This benevolent vision comes courtesy of Los Gatos, Calif.-based entrepreneur and futurist Kelley Steven-Waiss, chief human resources officer of Here Technologies, a location-intelligence firm, and founder of cloud-based SaaS talent mobility solution Hitch. She foresees a growing and helpful spot for robots in the workplace with their own personalities. But it comes with a few caveats.

“From an HR standpoint, we’re going to have to create an environment where both can coexist,” she says. “The conversation to date has been to fear robots in the workplace because they’re taking away jobs. I think we need to flip it to that robots will be doing work that is less creative and human, and that our humanness actually becomes more unique.”

In her forthcoming book, “The Inside Gig,” which will be published by LifeTree Media on April 7, Steven-Waiss implores her peers to reimagine and re-skill internal workforces considering how artificial intelligence is eliminating jobs faster than available talent can learn new skills.

The former journalist also provides a roadmap for navigating this new treacherous terrain, including tips on how to create an agile organization and bust functional silos. Her book turns the gig economy narrative on its head with a bold message about optimizing talent on the inside, and in the process, adapting to an ever-changing business world.

Operating in 55 countries with nearly 10,000 employees, Here Technologies was spun off from Nokia in late 2015. The company transformed itself from mapping and navigation software primarily for luxury automotive vehicles toward favoring the use of a data strategy and location intelligence to help run autonomous entities.

Steven-Waiss whiteboarded the idea for Hitch, which rolled out in 2017 and saved the company $14 million in the first year, when she was CHRO at another company, hoping to develop a technology platform that would enable dynamic learning on the job. The product has since been commercialized with a workforce of 25 people expected to more than double in 2020.

Another motivation for Hitch was to encourage internal talent mobility amid a widening exodus to the gig economy “because people were getting stuck in jobs, and they weren’t getting this experience that could move them around in a company in a more dynamic fashion,” she adds.
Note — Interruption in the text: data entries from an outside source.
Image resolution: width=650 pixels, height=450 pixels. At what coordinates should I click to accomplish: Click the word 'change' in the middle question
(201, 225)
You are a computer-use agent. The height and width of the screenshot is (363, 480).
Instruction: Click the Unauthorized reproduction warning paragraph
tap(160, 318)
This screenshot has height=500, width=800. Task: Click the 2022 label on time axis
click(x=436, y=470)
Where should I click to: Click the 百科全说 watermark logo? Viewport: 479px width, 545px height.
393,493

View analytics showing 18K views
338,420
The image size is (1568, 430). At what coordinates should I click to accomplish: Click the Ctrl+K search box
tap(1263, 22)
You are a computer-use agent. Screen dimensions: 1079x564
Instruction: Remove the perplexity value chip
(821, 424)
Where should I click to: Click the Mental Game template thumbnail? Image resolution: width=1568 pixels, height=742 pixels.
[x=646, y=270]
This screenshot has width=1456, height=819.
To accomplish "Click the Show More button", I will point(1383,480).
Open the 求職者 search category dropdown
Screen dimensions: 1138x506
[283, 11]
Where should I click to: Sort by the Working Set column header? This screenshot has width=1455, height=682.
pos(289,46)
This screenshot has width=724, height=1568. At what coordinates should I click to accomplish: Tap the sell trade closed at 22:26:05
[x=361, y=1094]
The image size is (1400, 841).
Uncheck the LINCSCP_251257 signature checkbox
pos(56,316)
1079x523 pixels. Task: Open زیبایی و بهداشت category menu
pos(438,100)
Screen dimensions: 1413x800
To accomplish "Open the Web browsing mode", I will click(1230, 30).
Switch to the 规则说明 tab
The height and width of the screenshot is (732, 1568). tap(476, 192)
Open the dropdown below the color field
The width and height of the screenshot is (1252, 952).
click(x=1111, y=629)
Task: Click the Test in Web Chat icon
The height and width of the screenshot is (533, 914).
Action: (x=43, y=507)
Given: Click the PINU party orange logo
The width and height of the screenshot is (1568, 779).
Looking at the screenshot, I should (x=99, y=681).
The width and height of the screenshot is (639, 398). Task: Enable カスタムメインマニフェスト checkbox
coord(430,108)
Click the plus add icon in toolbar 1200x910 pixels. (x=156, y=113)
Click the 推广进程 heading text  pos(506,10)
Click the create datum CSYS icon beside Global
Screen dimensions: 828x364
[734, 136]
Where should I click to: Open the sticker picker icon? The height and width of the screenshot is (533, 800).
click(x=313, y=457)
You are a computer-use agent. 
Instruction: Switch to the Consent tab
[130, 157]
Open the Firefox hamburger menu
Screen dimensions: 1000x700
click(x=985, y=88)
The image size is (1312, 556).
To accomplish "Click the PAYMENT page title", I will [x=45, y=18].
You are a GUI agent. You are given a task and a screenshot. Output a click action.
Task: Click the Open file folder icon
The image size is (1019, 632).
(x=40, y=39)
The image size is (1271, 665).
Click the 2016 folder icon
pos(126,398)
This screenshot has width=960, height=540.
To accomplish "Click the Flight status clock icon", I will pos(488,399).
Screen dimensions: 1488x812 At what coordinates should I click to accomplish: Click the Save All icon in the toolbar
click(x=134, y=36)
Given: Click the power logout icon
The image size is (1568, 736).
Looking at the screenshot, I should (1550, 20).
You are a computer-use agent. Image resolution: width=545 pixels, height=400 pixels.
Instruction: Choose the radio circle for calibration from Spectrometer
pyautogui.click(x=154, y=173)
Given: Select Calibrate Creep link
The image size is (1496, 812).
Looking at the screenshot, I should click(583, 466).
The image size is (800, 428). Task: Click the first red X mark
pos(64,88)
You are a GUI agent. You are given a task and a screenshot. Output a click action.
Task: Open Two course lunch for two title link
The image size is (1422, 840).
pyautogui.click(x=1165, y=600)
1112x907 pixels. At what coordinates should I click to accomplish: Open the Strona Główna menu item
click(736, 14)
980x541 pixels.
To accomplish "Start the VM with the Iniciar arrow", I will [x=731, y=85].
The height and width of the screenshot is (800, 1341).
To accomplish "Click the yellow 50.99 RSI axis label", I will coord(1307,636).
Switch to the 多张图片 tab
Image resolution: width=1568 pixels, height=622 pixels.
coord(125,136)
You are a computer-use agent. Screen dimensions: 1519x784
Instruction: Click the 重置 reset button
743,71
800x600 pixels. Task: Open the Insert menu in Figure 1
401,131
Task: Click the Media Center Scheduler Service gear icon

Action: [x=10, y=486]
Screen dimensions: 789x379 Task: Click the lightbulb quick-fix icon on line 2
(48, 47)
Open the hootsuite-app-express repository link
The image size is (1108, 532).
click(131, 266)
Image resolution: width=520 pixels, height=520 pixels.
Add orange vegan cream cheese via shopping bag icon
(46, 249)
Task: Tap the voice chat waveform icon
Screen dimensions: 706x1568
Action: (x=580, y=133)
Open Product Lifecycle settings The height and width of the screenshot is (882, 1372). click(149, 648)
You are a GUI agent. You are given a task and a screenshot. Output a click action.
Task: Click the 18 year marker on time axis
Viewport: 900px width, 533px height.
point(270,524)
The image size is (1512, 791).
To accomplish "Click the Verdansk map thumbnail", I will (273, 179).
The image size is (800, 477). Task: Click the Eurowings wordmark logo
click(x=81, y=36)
There’s also an upside to companies encouraging more learning and work choices in a more transparent workplace in the form of improved productivity and employee engagement, she strongly believes.

Emergence of the “sharing economy” will tear down the walls down of traditional organizations, according to Steven-Waiss. If BMW is a shareholder of Here Technologies, for example, she envisions the possibility of opening up talent sharing between the two companies, which would have been unheard of 20 years ago.

Consequently, she believes employee benefits need to be more mobile and harking back to cafeteria-style menus. “What I see is the benefits belong to you, and you take them with you wherever you go,” she surmises. “And so, I think the traditional way we have set up our benefits is going to change over time.”